Voices: Anticipating heaven
When we were children, we thought as children about heaven.
I remember cringing at the thought of death and thinking it was the cruelest thing ever to be invented. To be without my parents and grandparents would be like ceasing to exist. Who would want to go on with life?
I never was able to tell my parents the fullness of my fear, but they had an idea.
Mom said: “Death won’t come for such a long time. There’s no point in thinking about it now.” And: “When death comes, you will be ready for it.”
I was astute enough to know no one knows for sure when death will come, and surely, some folks were not ready but were cruelly caught off guard. She was trying to calm me down.
Fast forward to the day my mother died in 2000. Without thinking, I said to the chaplain at her bedside as she lay lifeless, “We were ready!”
Mom lived in my heart much more than she ever knew.

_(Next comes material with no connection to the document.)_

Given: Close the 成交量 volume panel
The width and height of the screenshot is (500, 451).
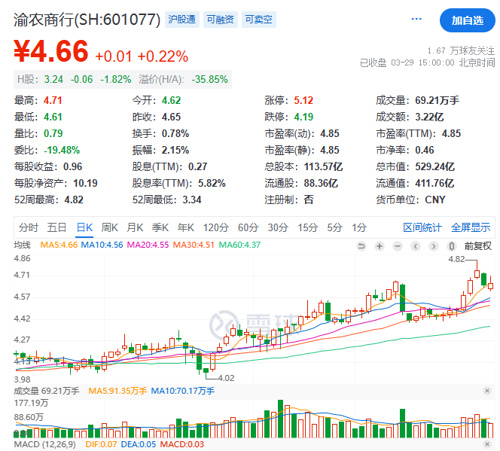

Mama went to Baylor, and she had so many wise words from her professors that I was pretty sure Baylor and Waco were “over in the Glory Land” somehow. We lived by the quotations of her Bible teachers.
Growing fonder of heaven
As I have become a senior adult, heaven draws me toward itself. What an enormous place to hold all who have ever come to Christ and will come in the future. Every day, one or two of my friends enter heaven’s gates. Seems each day, we launch a friend to the “land fairer than day” and look upward to see if we may be called next.
My family does not like for me to talk about death and transition. But if they love me, they will hear what is on my mind and try to understand.
When a person has glimpsed heaven, this world is just too dull by comparison to love.
My grandmother used to say: “I’ve been everywhere and done everything I wanted to do.”
She thought life was linear, a line of experiences we endured and mastered to fulfill God’s plan for our lives.
As the body weakens and gives out, so does the desire to do the same things over and over again.
At the end of life, we become more spiritual than physical, so we can loosen the ties that bind us to earth and let go.
Letting go
Letting go must be perfect freedom. Our bodies profoundly limit us.
It is amazing to think the cessation of one heartbeat or blood pulsation or breath could end all we are in the physical world.
We know God has made us for more. He set eternity in our hearts—and also in our bodies, I would say. Even our dreams and desires are fulfilled by heaven. We want oneness and wholeness with God, our family, our church, the world.
When my uncle died, we sang “Beulah Land” under the tall pine trees of Mississippi. We stood on the red clay covered in pine needles on a hot, autumn day.
I felt a little weak and faint with emotion, then remembered the city foursquare, the gems and jewels, the Lamb and light, the fountain of living water, the streets of gold, the thrones and angels, the churning energy of pervasive praise.
Can we see heaven from Mississippi? Can we see heaven through tears? Can our family celebrate even in mortal form, headed ourselves to heaven and burial, perhaps in the same cemetery as our loved ones?
The God who made us made heaven. He made all the parts of life and eternity to fit together. His Spirit is a pledge that fills us with hope in the promise of heaven.
Without the Spirit, I could never let go of those I love. But in the Spirit, I can let them go and find the forever love so much greater than mine.
Ruth Cook is an educator assistant for an English-as-a-Second-Language class and is a longtime Texas Baptist. The views expressed in this opinion article are those of the author.